İktidar yanlısı Siyaset, Ekonomi ve Toplum Araştırmaları Vakfı (SETA), yabancı basın kuruluşları ve bu kuruluşlarda çalışan gazetecilerle ilgili raporunu “Gazetecilerin siyasi pozisyonu olması da bunların tespiti de meşrudur” diye savundu.
Rapor, iddianame ve polis fezlekelerindekine benzer şekilde gazetecilerin daha önce çalıştığı kurumları gösteren şemalara yer veriliyor. Gazetecilere, savcılık iddianamelerinde sıklıkla rastlandığı gibi haber, yazı ve sosyal medya paylaşımları nedeniyle suçlamalar yöneltiliyor.
BBC Türkçe, Deutsche Welle Türkçe, Voice of America (Amerika’nın Sesi), Sputnik Türkiye, CRI Türk, Independent Türkçe ve Euronews Türkiye’yi de içeren raporda, yayın kuruluşları mevcut hükümet aleyhine taraflı yayın yapmakla suçlanıyor.
SETA’nın raporu savunmak amacıyla yayınladığı açıklamada, ‘uluslararası medya kuruluşlarının Türkiye’deki faaliyetlerine dair retorik düzeyde ilerleyen bu tartışmaya somut bir katkıda bulunmak istendiği’ belirtildi.
Açıklamada, rapora yapılan fişleme ve andıç ithamlarının gerçeklikle ilgisi bulunmadığı söylendi.
Açıklamada şöyle dendi: “Gazetecilerin siyasi pozisyonu olması da bunların tespiti de meşrudur. Bu kuruluşların bazılarının Türkiye ofisinde çalışanlarının belirgin siyasi pozisyonlarının olması çalışmamızın değil adı geçen kuruluşların tercihidir.”
SETA’nın açıklamasının tamamı şöyle:
“Uluslararası medya kuruluşlarının Türkiye’deki faaliyetleri uzun süredir kamuoyunda tartışılıyordu. Tartışmaların odak noktası bu kuruluşların tek sesli bir yayın çizgisine sahip olduklarıydı. Buna karşın uluslararası medya kuruluşları ise çok sesli ve objektif bir yayıncılık yaptıklarını öne sürüyordu.

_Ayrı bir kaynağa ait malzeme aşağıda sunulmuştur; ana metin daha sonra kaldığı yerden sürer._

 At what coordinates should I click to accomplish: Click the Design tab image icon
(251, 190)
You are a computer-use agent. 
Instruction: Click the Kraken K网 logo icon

SETA olarak retorik düzeyde ilerleyen bu tartışmaya somut bir katkıda bulunmak istedik. ‘Uluslararası Medya Kuruluşlarının Türkiye Uzantıları’ başlıklı rapor bu çabanın bir ürünü. Bu raporda uluslararası medya kuruluşlarının kritik olayları haberleştirirken ürettikleri siyasi pozisyonlar incelendi. İlave olarak bu kuruluşlarda çalışan gazetecilerin sosyal ağ analizi yapıldı.
Çalışma tamamen açık kaynaklarda yer alan verilerle yapılmıştır. Herkesin ulaşabileceği haberler ve sosyal medya paylaşımlarını içermektedir. Özellikle muhalif gazetecilere odaklanan bir çalışma değildir. Gazetecilerin siyasi pozisyonu olması da bunların tespiti de meşrudur. Bu kuruluşların bazılarının Türkiye ofisinde çalışanlarının belirgin siyasi pozisyonlarının olması çalışmamızın değil adı geçen kuruluşların tercihidir.
Rapora yapılan fişleme ve andıç ithamlarının gerçeklikle ilgisi bulunmamaktadır. Tamamen açık kaynaklara dayanılarak yapılan, adı geçen gazetecilerin gazetecilik faaliyetleri dışındaki hiçbir bilgiyi içermeyen bu çalışmayı fişleme olarak itham etmek iyi niyet sınırlarının ötesindedir. Keza şeffaf bir şekilde kamuoyuyla paylaşılan ve sosyal medya ağ analizini içeren bilimsel bir çalışmayı andıç olarak nitelemek de maksatlı bir suçlamadır.
Dünyadaki farklı düşünce kuruluşları metot ve/veya içerik olarak benzer çalışmalara imza atmışlardır. Sayısız örnek arasından RAND’ın ‘Russia’s Use of Media and Information Operations in Turkey’, Center for American Progress’in ‘The Roots of the Islamaphobia Network in America’ ve Media Pluralism Monitor’un her yıl periyodik olarak yayınladığı raporları kamuoyunun dikkatine sunarız.
SETA olarak bundan sonra da iyi niyetli ve yapıcı eleştirileri dikkate alarak Türkiye’nin gündemindeki meseleleri soğukkanlı ve somut verilere dayanarak çalışmaya ve ulaştığımız sonuçları kamuoyu ile paylaşmaya devam edeceğiz.”